High-performance anion-exchange chromatography (HPAEC) with pulsed-amperometric detection was used to monitor the consistency of the oligosaccharides released from several partially purified preparations of a tissue-type plasminogen activator mutant (TNK-tPA). Differences in the oligosaccharide map were observed, primarily in the neutral carbohydrate region of the separation. Subsequent investigations using matrix-assisted laser desorption ionization time-of-flight mass spectrometry (MALDI/TOF/MS) identified the neutral oligosaccharides to be primarily asiaglo-diantennary complex-type glycans with 2, 1, or 0 galactose residues. Additional asialo-triantennary and asialo-tetrantennary structures were also observed with varying amounts of galactose.

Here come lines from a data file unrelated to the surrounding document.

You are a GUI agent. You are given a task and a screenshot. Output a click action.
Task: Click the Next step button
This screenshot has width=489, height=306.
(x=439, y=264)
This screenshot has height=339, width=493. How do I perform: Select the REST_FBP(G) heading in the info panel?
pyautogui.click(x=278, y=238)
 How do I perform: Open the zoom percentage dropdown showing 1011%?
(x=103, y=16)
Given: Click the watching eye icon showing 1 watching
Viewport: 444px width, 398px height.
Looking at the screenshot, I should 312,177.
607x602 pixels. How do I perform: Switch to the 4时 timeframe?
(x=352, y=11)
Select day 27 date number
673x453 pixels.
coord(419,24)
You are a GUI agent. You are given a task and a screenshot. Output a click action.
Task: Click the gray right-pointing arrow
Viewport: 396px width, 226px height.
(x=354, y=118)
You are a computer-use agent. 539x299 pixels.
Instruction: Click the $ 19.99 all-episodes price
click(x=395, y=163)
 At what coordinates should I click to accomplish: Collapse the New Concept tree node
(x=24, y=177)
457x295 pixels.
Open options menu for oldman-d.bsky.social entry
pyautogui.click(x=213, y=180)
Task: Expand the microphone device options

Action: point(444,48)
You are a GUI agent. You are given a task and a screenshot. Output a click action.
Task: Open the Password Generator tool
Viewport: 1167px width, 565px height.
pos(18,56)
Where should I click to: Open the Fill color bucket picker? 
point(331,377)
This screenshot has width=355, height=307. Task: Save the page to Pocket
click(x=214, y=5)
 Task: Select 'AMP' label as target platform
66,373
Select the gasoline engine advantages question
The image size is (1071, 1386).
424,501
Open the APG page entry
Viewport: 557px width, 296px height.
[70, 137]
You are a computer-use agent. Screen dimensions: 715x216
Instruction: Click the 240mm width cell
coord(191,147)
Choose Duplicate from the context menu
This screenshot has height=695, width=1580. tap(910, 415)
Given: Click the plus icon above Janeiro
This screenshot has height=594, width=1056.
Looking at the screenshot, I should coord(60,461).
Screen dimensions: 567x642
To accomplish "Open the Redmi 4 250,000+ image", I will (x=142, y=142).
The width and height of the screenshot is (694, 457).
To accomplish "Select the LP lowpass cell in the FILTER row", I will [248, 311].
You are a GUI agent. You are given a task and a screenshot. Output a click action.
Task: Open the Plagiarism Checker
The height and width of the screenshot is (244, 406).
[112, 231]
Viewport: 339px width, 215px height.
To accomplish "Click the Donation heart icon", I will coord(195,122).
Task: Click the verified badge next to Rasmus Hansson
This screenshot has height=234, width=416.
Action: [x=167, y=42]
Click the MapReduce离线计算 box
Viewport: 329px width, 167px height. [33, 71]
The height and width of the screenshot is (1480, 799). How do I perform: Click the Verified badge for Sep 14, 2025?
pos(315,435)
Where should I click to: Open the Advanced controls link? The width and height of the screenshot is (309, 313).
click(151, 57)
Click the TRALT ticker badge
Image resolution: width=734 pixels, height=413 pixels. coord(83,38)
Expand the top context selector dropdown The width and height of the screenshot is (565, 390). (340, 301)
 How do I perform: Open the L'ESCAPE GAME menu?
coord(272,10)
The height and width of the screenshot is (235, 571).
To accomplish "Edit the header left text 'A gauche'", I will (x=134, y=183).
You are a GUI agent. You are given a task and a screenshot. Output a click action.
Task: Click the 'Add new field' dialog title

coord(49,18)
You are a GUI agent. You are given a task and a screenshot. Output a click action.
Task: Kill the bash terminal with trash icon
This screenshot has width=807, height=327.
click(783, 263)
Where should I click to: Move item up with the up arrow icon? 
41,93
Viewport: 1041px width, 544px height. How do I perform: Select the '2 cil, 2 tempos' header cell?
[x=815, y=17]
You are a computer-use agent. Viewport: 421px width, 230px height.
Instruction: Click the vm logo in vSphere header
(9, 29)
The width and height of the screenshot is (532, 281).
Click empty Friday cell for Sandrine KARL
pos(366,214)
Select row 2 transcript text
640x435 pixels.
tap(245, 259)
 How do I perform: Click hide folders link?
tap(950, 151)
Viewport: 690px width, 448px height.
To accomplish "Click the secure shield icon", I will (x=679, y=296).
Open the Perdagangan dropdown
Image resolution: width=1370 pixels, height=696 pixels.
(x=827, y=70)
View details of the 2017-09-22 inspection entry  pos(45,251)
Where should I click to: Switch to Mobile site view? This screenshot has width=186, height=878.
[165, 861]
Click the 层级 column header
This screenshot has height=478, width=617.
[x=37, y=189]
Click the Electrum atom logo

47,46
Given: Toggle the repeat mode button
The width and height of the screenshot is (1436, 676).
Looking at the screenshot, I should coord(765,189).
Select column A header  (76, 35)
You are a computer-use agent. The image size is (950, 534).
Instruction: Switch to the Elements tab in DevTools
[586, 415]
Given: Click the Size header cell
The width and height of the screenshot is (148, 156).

Hydrolysis of the chromogenic substrate 4-methyl umbelliferyl-beta-galactoside confirmed that host-cell lysosomal beta-galactosidase is present at the first step in the purification process and is the cause of the observed glycan degradation. Subsequent steps in the purification process quantitatively remove this enzyme. Comparison of HPAEC and MALDI/TOF/MS analysis of time-course samples revealed quite similar rates of degradation and demonstrates the quantitative utility of these methods. HPAEC did not reveal significant changes in the sialylated structures as evidenced by nearly identical profiles for the sialic acid-containing structures. (C) 1996 Academic Press, Inc.